INTERVIEW: Altlandrat Harri Reiche beleuchtet im Rückblick einige Aspekte der Kreisgebietsreform von 2007

„Das war ein scharfes Schwert der Landesregierung“, so Harri Reiche zur Kreisgebietsreform des Burgenlandkreises

Blick auf die Landkreisverwaltung des Buurgenlandkreises in Naumburg. Mit der Kreisgebietsreform sind auch in der Verwaltung die Strukturen verändert und im Sinne einer höheren Effizienz gestrafft worden. FOTO: ARCHIV/ZENTNER

Harri Reiche, Jahrgang 1953, war Landrat des früheren und des heutigen Burgenlandkreises von 2001 bis 2014. Er hat die Kreisgebietsreform von 2007 in einer herausragenden Position miterlebt und maßgeblich mit umgesetzt. Im Gespräch mit der Redaktion der Mediaagentur Mitteldeutschland beleuchtet der Kommunalpolitiker noch einmal wichtige Aspekte der Reform. Mit dem Landrat a.D. sprach Wolfgang Zerfass.Herr Reiche, wie haben Sie die Monate vor und nach der Kreisgebietsreform im Sommer 2007 erlebt?Harri Reiche: Es war für alle Beteiligten eine anspruchsvolle Zeit. Man muss aber betonen, dass all die verschiedenen Akteure, von der Landes- bis hinunter zur Kreisebene, gewillt waren, diese Reform umzusetzen und dass sie dieses Vorhaben unterstützt haben.

Es gab aber nicht überall Zustimmung - oder?

Harri Reiche: Nein, es gab verständlicherweise auch viel Skepsis. Die Reform wurde vom Land Sachsen-Anhalt angeschoben und wichtigstes Ziel dabei war es, bestehende Landkreise aufzulösen beziehungsweise zu fusionieren. Das war ein scharfes Schwert. Manche Landkreise bestehen ja schon seit 200 Jahren. Die Kreise sind nicht mit wehenden Fahnen in diese Schlacht gezogen. Als das Gesetz zur Reform in Magdeburg verabschiedet wurde, hieß es aber für uns, diese wohl oder übel, dabei aber ordentlich umzusetzen, was nur durch die vertrauensvolle Zusammenarbeit mit den Bürgermeistern und Kreisräten möglich wurde.

War die Kreisgebietsreform in Ihren Augen ein Erfolg?

Harri Reiche: Sie ist unterm Strich gelungen.
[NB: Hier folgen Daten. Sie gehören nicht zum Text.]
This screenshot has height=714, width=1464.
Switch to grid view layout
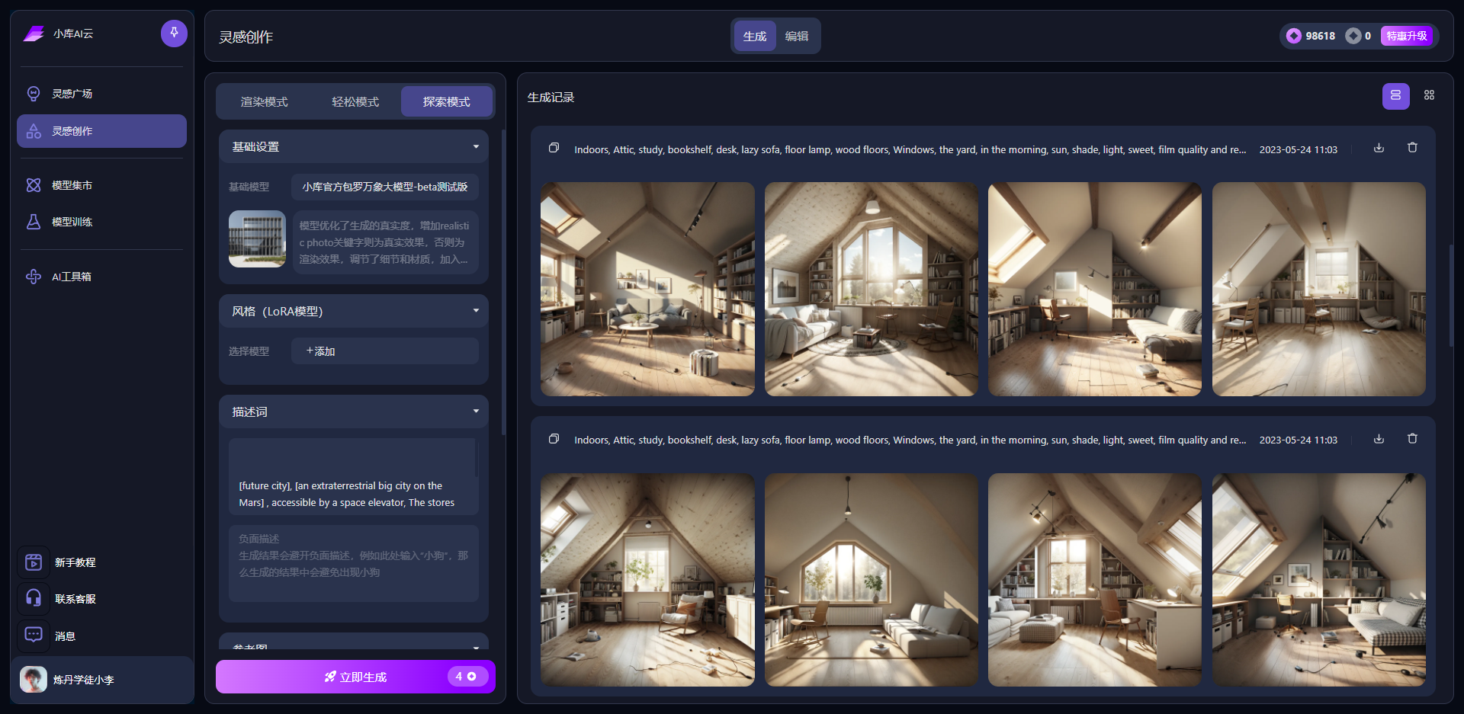pos(1429,96)
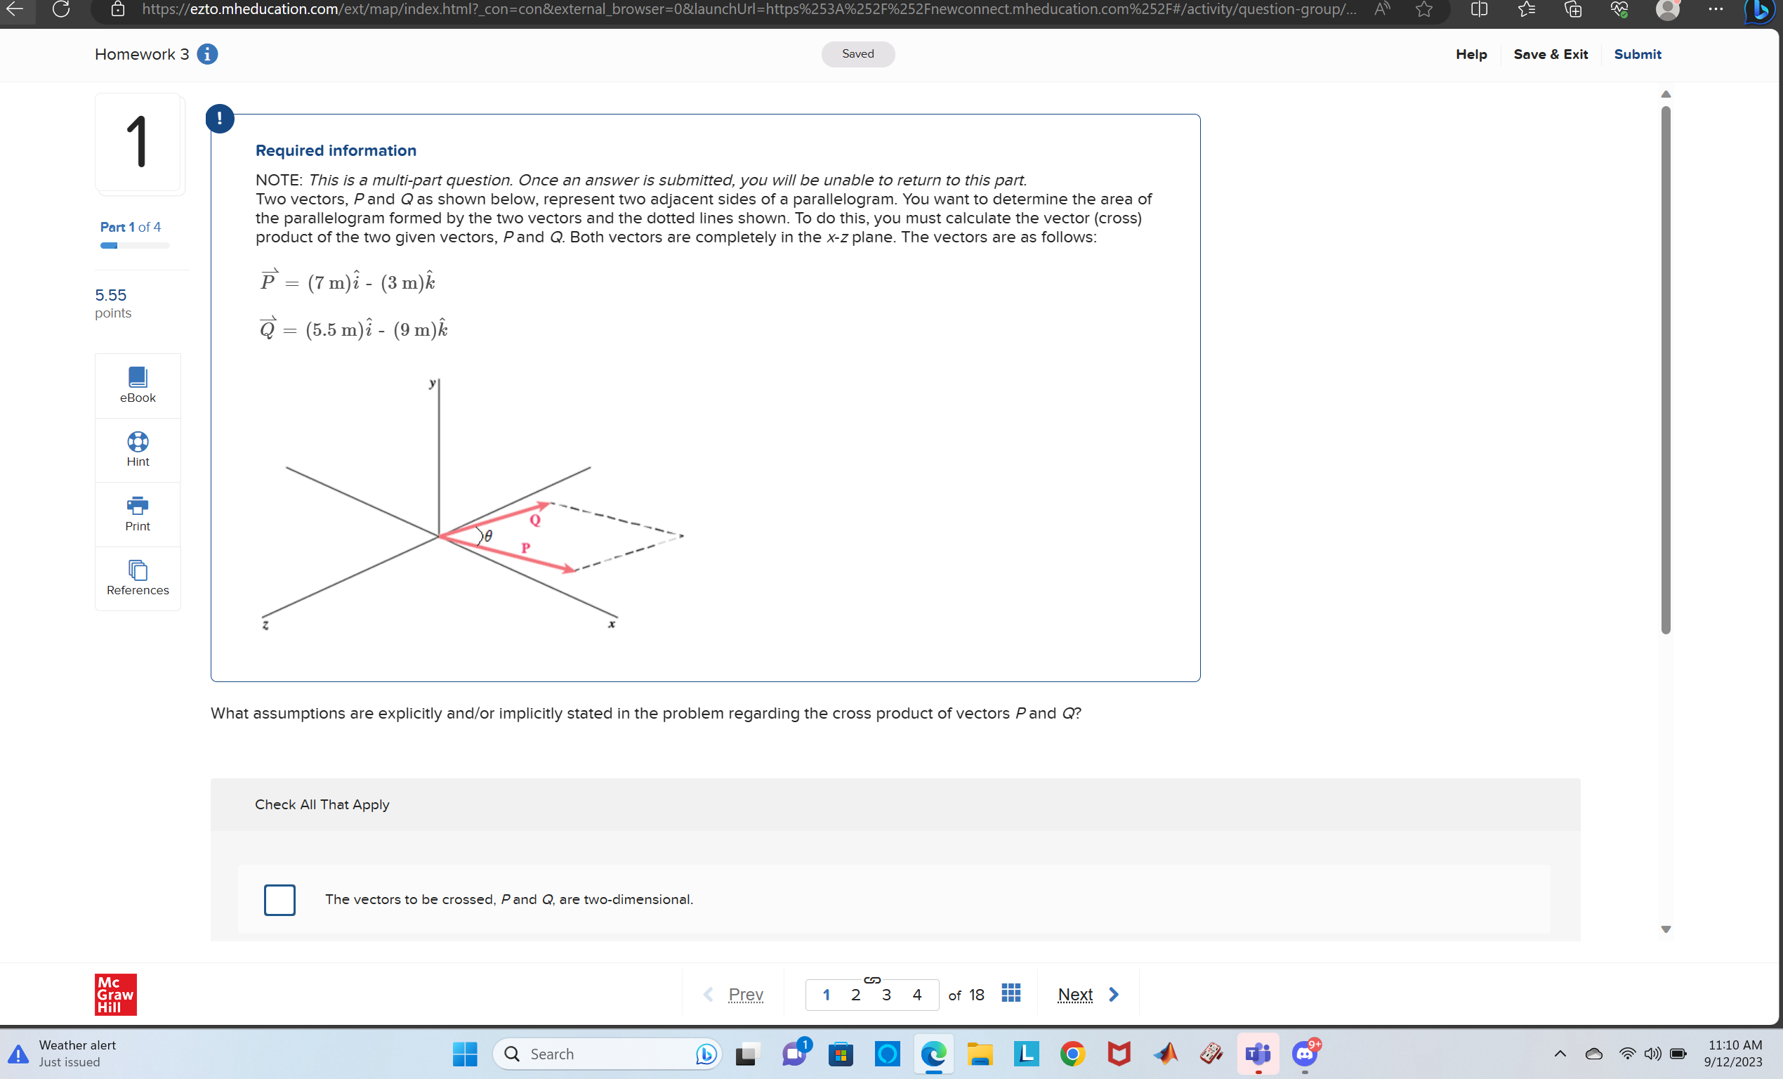Click the Part 1 of 4 progress bar
Image resolution: width=1783 pixels, height=1079 pixels.
[x=135, y=246]
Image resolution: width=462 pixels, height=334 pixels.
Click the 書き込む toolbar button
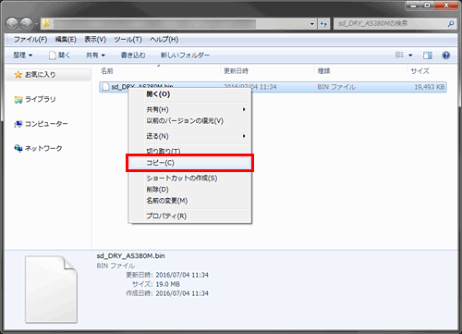(x=133, y=56)
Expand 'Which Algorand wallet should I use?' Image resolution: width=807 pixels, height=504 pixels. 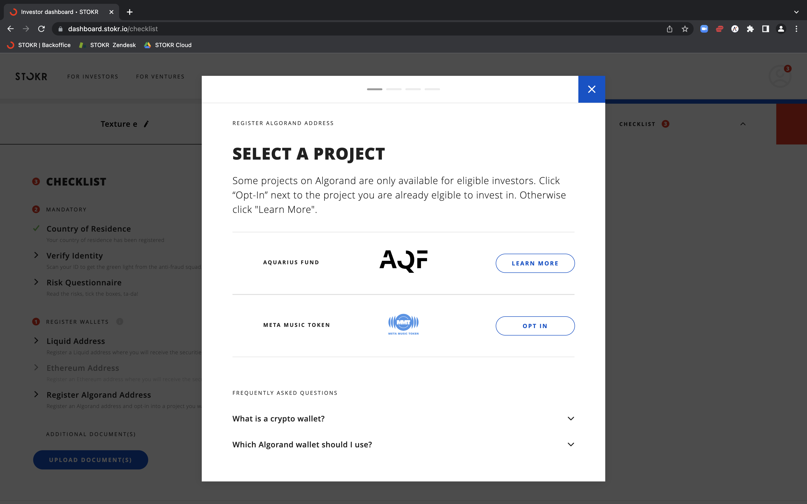tap(403, 445)
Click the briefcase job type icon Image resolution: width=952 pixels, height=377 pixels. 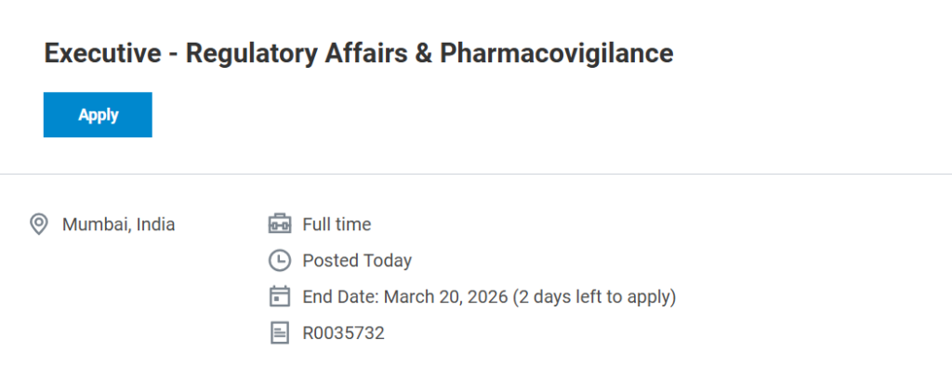(x=279, y=224)
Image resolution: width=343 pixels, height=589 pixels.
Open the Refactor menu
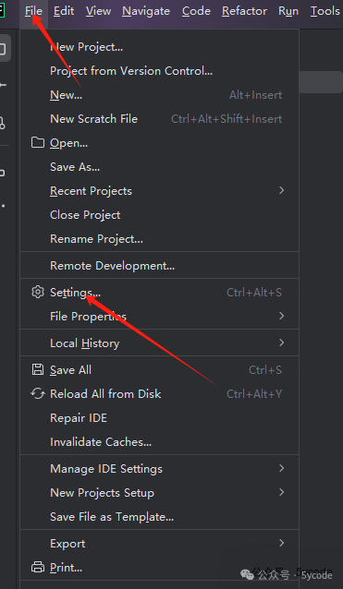[x=244, y=11]
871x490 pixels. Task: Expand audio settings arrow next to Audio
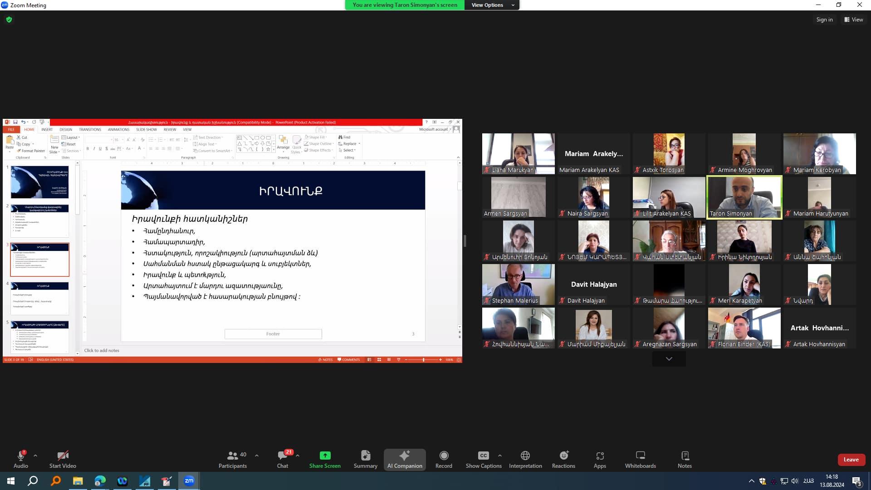[35, 455]
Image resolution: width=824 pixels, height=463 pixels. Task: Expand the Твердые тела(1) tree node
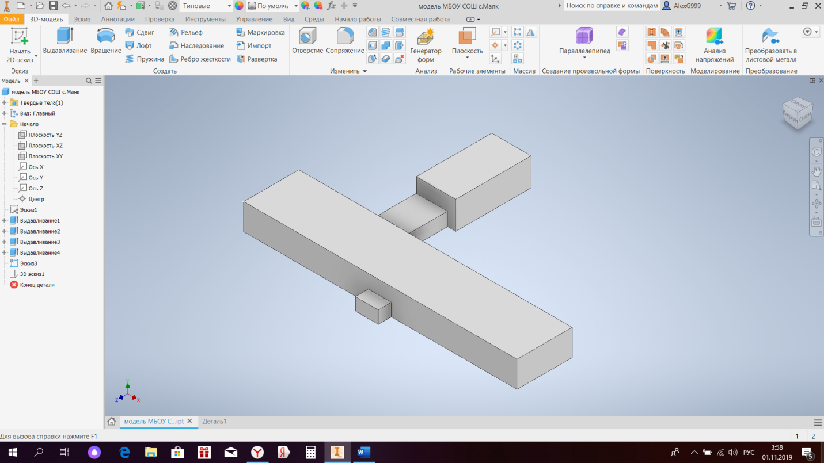click(x=5, y=103)
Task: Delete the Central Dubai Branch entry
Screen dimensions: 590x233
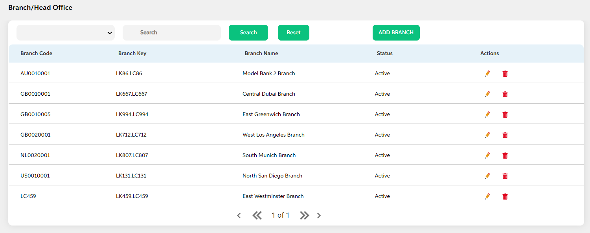Action: pos(505,94)
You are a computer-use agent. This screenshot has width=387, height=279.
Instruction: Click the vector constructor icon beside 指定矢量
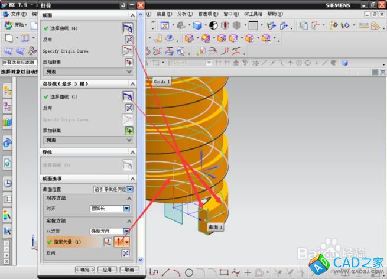(x=108, y=242)
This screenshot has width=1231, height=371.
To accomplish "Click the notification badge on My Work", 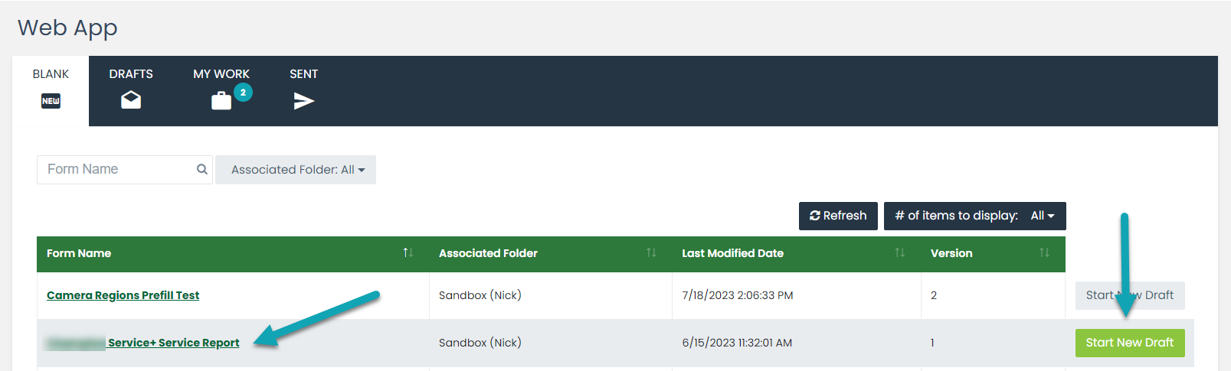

Wir haben das im Burgenlandkreis auch besser hinbekommen als andere Landkreise in Sachsen-Anhalt. Mit Blick auf die Herausforderungen jener Jahre - ich erinnere an die weltweite Finanzkrise von 2008 und das Hochwasser an Saale, Unstrut und Weißer Elster von 2013 - hatten wir damals kompakte Verwaltungsstrukturen geschaffen, die sich im Rahmen der Gefahrenabwehr als schlagkräftige, gut funktionierende Einheiten erwiesen haben.

Was ist im Nachhinein kritisch anzumerken?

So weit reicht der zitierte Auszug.